### Directions for this task
Once the line containing "Open the large trident profile picture" is found in the data below, output that line and every line after it through the last, unchanged and with nothing else.

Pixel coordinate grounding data
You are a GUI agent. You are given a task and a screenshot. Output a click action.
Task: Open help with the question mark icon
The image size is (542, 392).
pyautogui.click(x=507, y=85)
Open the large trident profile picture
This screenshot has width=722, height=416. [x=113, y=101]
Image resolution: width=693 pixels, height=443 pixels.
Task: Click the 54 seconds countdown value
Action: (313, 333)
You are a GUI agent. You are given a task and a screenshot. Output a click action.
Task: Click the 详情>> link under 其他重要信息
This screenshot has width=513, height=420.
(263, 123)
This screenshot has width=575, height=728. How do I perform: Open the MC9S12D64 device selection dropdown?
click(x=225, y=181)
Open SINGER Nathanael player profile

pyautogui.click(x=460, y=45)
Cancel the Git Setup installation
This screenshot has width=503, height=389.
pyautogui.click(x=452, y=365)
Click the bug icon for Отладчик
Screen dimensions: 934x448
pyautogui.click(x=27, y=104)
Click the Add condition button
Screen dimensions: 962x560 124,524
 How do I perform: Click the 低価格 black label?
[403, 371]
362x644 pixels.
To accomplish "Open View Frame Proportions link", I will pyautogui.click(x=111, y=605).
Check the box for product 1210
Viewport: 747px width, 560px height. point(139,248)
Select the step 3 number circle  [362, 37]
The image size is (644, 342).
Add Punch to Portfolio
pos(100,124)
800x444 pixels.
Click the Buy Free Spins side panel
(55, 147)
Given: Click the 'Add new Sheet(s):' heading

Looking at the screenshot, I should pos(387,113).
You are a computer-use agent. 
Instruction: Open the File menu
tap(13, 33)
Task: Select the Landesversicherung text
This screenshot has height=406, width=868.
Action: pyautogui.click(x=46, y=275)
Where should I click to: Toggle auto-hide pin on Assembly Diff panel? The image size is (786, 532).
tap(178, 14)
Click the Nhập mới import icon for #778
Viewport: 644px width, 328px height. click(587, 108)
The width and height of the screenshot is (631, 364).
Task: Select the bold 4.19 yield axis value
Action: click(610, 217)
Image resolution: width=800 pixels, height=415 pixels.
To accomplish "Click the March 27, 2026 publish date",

### Worked solution
Open the large trident profile picture
This screenshot has width=722, height=416. [x=113, y=101]
Image resolution: width=693 pixels, height=443 pixels.
Task: Click the 54 seconds countdown value
Action: (313, 333)
You are a GUI agent. You are given a task and a screenshot. Output a click action.
Task: Click the 详情>> link under 其他重要信息
This screenshot has width=513, height=420.
(263, 123)
This screenshot has width=575, height=728. How do I perform: Open the MC9S12D64 device selection dropdown?
click(x=225, y=181)
Open SINGER Nathanael player profile

pyautogui.click(x=460, y=45)
Cancel the Git Setup installation
This screenshot has width=503, height=389.
pyautogui.click(x=452, y=365)
Click the bug icon for Отладчик
Screen dimensions: 934x448
pyautogui.click(x=27, y=104)
Click the Add condition button
Screen dimensions: 962x560 124,524
 How do I perform: Click the 低価格 black label?
[403, 371]
362x644 pixels.
To accomplish "Open View Frame Proportions link", I will pyautogui.click(x=111, y=605).
Check the box for product 1210
Viewport: 747px width, 560px height. point(139,248)
Select the step 3 number circle  [362, 37]
The image size is (644, 342).
Add Punch to Portfolio
pos(100,124)
800x444 pixels.
Click the Buy Free Spins side panel
(55, 147)
Given: Click the 'Add new Sheet(s):' heading

Looking at the screenshot, I should pos(387,113).
You are a computer-use agent. 
Instruction: Open the File menu
tap(13, 33)
Task: Select the Landesversicherung text
This screenshot has height=406, width=868.
Action: pyautogui.click(x=46, y=275)
Where should I click to: Toggle auto-hide pin on Assembly Diff panel? The image size is (786, 532).
tap(178, 14)
Click the Nhập mới import icon for #778
Viewport: 644px width, 328px height. click(587, 108)
The width and height of the screenshot is (631, 364).
Task: Select the bold 4.19 yield axis value
Action: click(610, 217)
Image resolution: width=800 pixels, height=415 pixels.
To accomplish "Click the March 27, 2026 publish date",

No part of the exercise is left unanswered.